─── EXERCISE INPUT ───
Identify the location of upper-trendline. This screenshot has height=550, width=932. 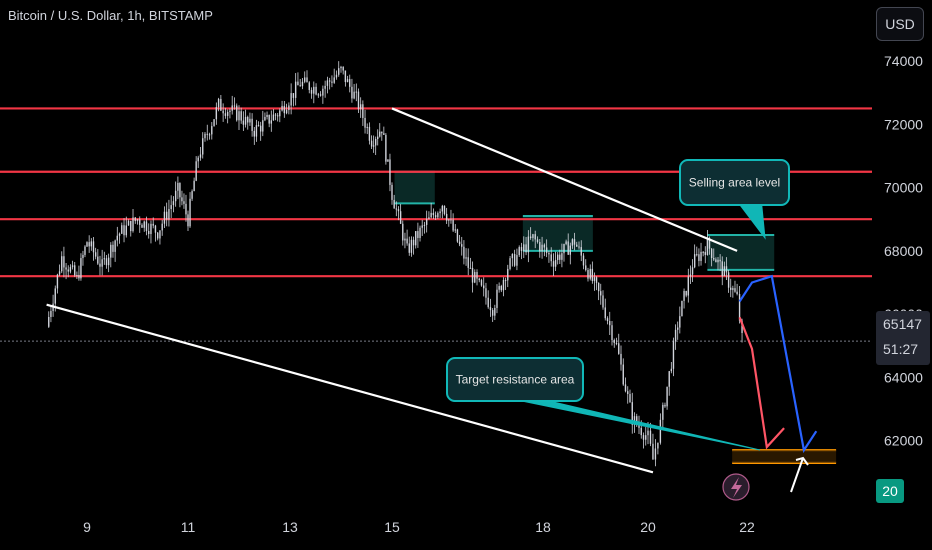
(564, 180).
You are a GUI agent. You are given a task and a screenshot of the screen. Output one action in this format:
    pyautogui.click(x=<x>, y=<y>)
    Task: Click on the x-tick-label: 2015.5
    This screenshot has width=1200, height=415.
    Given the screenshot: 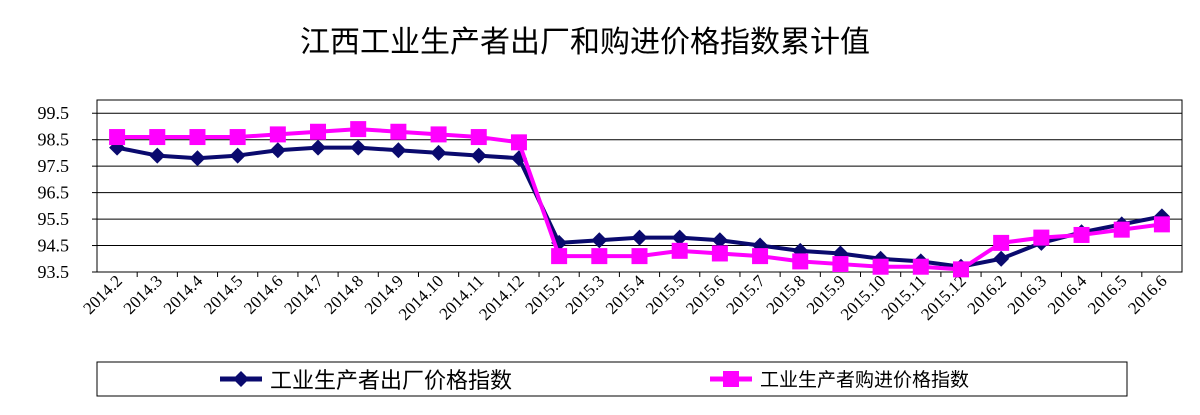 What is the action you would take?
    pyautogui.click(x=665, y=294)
───
─── EXERCISE INPUT ───
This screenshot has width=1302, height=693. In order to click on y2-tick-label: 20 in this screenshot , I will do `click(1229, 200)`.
───
REQUIRED WORK:
Can you copy the lines starting at the one containing "You are a GUI" and ending after the one containing "This screenshot has width=1200, height=415.", reproducing them exactly?

EXPECTED ANSWER:
You are a GUI agent. You are given a task and a screenshot of the screen. Output one action in this format:
    pyautogui.click(x=<x>, y=<y>)
    Task: Click on the x-tick-label: 2015.5
    This screenshot has width=1200, height=415.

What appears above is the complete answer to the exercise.